:: AIM ::
Please copy out every line of the listing below word for word, leaving out the pictures.

:: MATERIAL TO PROCESS ::
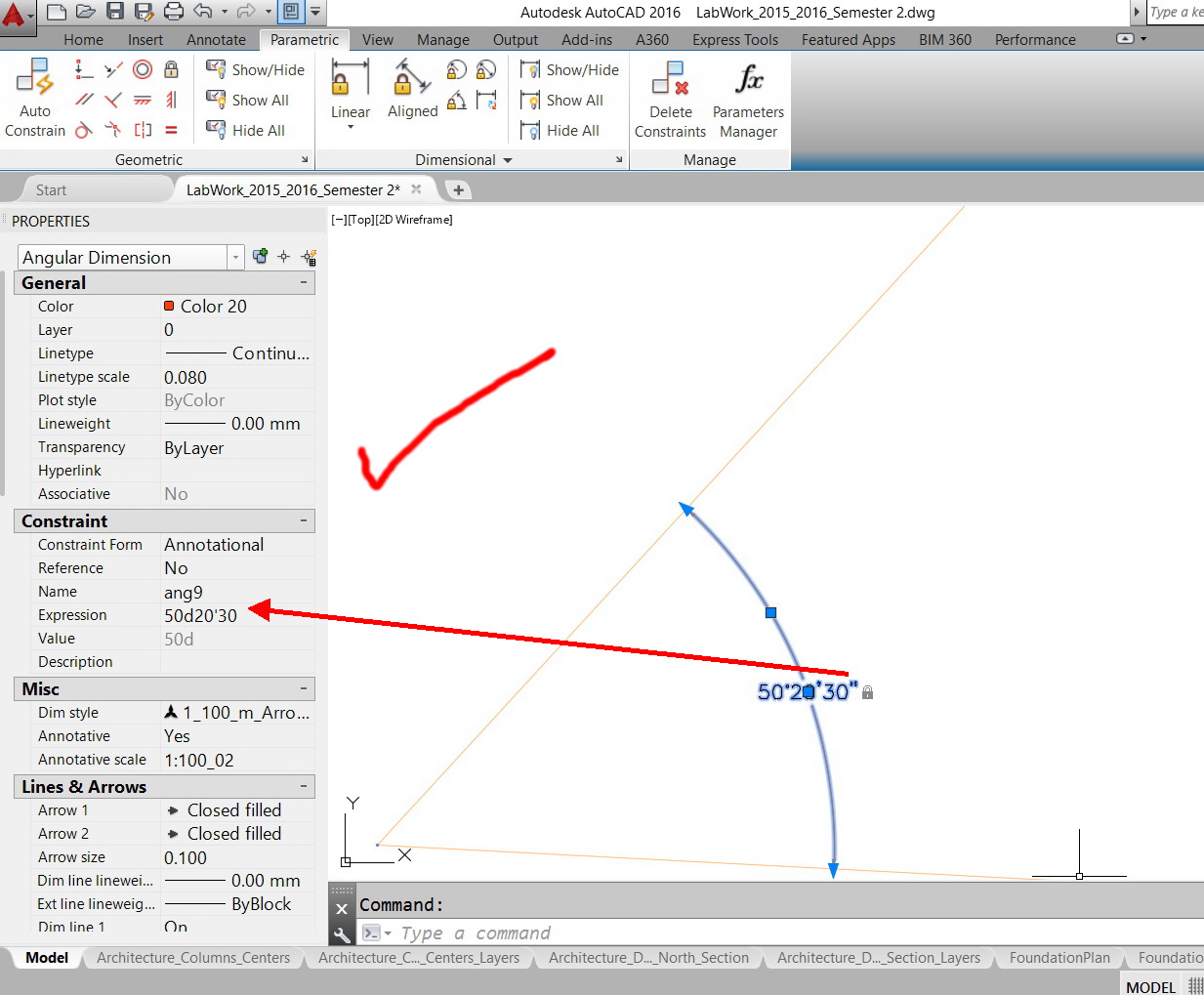Switch to the Annotate ribbon tab
The image size is (1204, 995).
point(215,40)
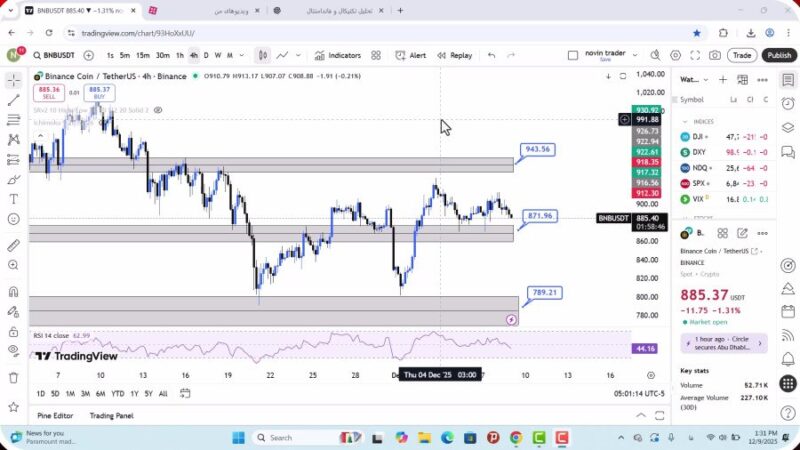Collapse the INDICES section in watchlist
The image size is (800, 450).
point(684,121)
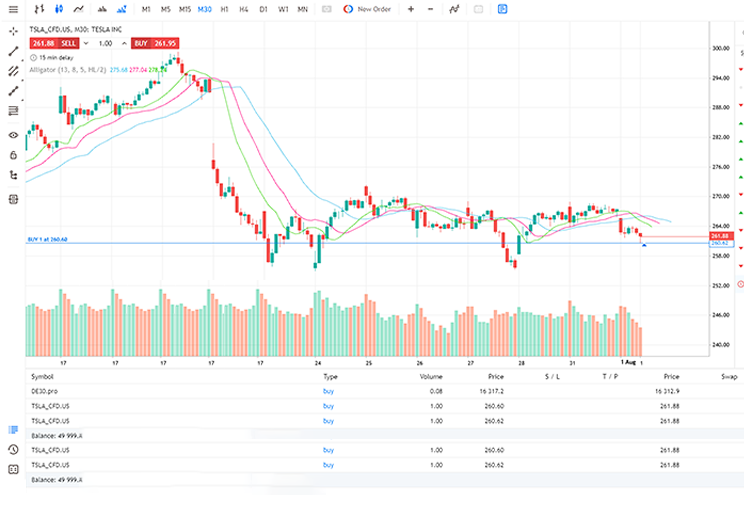
Task: Decrease volume with down chevron
Action: pyautogui.click(x=87, y=44)

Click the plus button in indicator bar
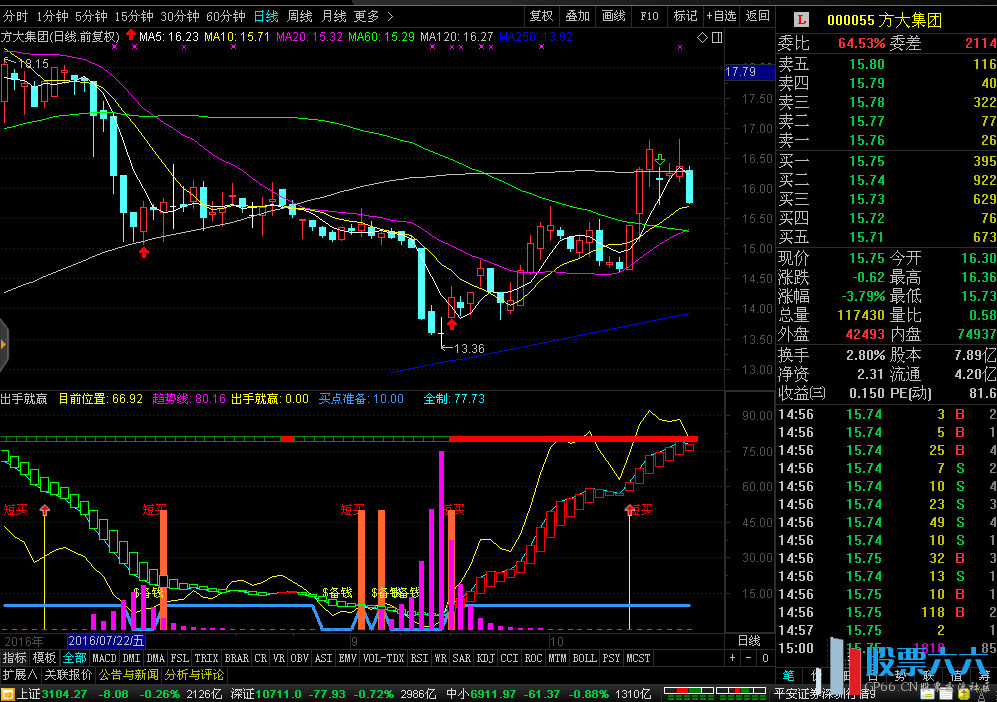(x=732, y=658)
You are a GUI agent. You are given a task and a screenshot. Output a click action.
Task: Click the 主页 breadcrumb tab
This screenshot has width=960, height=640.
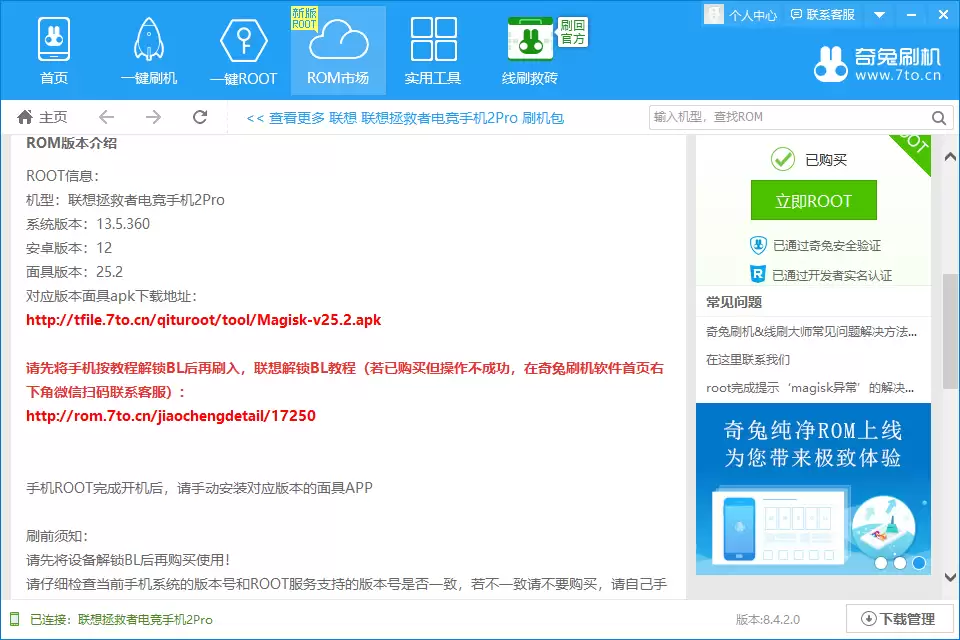click(x=45, y=116)
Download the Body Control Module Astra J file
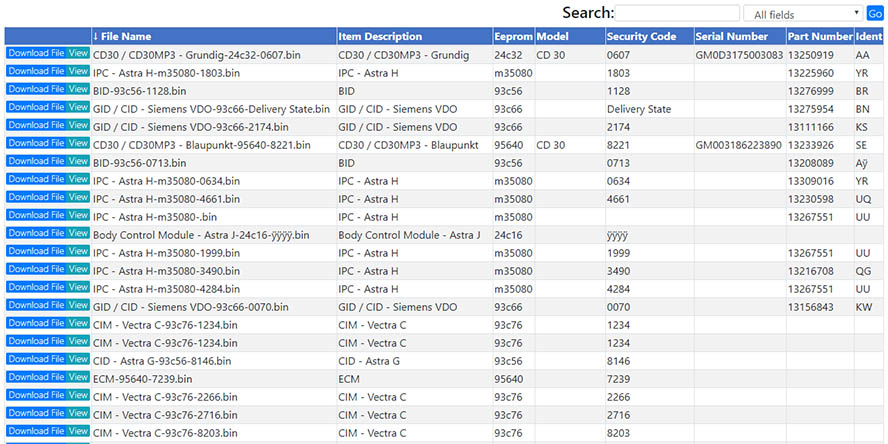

:: ANSWER TO THE PROBLEM ::
Switch to the Annotate ribbon tab
The image size is (1204, 995).
point(215,40)
Collapse the INDICES section in watchlist
The image size is (800, 450).
point(684,121)
Task: Decrease volume with down chevron
Action: pyautogui.click(x=87, y=44)

Click the plus button in indicator bar
(x=732, y=658)
You are a GUI agent. You are given a task and a screenshot. Output a click action.
Task: Click the 主页 breadcrumb tab
This screenshot has width=960, height=640.
click(x=45, y=116)
Download the Body Control Module Astra J file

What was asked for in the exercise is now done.